:: Extracted material

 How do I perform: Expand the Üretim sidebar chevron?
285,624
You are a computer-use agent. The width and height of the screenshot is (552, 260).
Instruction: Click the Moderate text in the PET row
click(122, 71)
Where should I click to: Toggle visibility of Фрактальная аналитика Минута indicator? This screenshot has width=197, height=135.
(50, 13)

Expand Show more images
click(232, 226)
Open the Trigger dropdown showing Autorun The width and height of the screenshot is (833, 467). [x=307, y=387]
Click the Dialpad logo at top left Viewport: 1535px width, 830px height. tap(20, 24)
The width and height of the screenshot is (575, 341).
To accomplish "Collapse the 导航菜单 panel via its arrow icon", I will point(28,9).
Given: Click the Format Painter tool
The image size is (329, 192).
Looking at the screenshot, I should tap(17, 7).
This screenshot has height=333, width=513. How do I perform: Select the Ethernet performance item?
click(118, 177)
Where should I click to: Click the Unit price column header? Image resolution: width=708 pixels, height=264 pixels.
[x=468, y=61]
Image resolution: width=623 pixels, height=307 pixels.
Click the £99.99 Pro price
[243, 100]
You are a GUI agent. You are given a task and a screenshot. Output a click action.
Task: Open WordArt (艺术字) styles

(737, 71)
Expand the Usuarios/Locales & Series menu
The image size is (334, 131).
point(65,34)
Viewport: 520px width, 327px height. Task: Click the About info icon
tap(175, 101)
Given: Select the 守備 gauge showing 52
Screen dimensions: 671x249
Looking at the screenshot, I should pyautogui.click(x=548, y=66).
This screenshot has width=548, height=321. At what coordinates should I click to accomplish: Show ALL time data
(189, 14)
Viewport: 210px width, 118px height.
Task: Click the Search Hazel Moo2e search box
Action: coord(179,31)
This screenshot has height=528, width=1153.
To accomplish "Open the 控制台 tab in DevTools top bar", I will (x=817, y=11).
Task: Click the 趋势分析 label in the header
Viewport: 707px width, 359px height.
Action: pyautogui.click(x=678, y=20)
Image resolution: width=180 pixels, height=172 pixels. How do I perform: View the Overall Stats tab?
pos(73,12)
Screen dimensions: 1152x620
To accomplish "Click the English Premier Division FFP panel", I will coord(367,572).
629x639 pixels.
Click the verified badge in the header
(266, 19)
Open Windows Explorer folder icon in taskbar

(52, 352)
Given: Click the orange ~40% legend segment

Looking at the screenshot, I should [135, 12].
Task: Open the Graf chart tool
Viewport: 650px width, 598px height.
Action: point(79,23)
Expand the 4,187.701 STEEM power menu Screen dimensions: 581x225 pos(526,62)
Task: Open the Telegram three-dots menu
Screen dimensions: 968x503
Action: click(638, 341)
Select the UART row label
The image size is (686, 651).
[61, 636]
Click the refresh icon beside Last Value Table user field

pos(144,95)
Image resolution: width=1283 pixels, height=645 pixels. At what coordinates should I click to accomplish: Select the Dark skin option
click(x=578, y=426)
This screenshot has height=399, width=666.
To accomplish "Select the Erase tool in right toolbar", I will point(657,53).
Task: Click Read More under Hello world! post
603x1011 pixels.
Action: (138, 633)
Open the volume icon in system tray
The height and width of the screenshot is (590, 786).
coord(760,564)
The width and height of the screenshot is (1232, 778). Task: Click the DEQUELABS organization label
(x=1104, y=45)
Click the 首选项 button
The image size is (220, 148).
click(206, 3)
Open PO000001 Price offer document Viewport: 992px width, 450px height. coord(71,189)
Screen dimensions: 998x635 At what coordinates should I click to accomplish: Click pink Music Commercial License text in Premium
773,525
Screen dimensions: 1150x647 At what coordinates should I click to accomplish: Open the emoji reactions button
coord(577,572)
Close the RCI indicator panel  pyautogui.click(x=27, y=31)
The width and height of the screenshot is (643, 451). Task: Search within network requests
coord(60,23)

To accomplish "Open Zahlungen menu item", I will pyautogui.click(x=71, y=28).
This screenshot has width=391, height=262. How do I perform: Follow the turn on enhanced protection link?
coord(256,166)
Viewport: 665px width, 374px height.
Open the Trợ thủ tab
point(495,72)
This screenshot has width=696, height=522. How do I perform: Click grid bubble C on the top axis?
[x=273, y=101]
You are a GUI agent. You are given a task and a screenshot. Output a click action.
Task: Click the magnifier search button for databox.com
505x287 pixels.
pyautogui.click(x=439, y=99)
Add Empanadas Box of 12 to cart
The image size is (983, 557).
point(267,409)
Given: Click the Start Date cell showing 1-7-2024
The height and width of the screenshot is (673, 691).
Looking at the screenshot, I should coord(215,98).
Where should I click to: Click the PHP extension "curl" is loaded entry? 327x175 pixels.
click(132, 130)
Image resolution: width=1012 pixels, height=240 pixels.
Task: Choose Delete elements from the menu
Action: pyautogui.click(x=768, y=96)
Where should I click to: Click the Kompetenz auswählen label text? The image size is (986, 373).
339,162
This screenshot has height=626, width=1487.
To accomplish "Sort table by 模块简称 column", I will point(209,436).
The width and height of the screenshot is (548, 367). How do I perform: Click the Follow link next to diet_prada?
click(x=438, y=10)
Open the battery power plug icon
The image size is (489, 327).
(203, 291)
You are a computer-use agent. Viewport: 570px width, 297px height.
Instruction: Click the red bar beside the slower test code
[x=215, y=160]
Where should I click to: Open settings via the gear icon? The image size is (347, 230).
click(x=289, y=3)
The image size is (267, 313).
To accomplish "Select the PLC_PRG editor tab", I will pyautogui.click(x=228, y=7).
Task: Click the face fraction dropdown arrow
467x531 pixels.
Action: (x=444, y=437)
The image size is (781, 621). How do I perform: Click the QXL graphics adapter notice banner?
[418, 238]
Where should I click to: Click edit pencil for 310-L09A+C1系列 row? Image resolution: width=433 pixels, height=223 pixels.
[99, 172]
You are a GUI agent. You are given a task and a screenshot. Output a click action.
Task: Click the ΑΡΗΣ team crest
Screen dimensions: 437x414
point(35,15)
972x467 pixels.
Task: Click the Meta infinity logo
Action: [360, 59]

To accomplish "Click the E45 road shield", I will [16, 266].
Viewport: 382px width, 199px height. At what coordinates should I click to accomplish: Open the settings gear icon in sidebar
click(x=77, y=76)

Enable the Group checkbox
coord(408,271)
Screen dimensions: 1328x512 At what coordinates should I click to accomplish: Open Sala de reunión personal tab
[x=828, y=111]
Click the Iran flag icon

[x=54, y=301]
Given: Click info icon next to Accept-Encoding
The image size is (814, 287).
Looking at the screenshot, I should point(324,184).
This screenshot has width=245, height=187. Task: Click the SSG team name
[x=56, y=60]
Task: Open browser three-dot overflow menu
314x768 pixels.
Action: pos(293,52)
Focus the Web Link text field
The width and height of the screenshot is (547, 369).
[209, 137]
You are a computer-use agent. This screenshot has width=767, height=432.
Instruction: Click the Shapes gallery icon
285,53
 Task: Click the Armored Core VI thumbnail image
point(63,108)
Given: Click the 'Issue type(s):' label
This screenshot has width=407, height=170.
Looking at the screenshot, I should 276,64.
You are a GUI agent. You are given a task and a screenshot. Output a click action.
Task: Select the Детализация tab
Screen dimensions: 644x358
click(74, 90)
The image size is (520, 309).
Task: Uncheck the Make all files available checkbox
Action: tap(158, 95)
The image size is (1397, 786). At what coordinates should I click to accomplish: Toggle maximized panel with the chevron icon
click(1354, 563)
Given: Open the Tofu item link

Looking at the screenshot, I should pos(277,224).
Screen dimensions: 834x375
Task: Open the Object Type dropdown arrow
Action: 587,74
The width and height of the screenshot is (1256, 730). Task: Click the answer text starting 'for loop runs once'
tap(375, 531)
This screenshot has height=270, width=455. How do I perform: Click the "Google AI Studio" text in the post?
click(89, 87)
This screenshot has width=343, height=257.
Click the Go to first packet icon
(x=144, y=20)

::::

:: Activity ::
Using the data above, return each line that includes the word "three".

:: Response to the exercise ::
Task: Open the Telegram three-dots menu
Task: Open browser three-dot overflow menu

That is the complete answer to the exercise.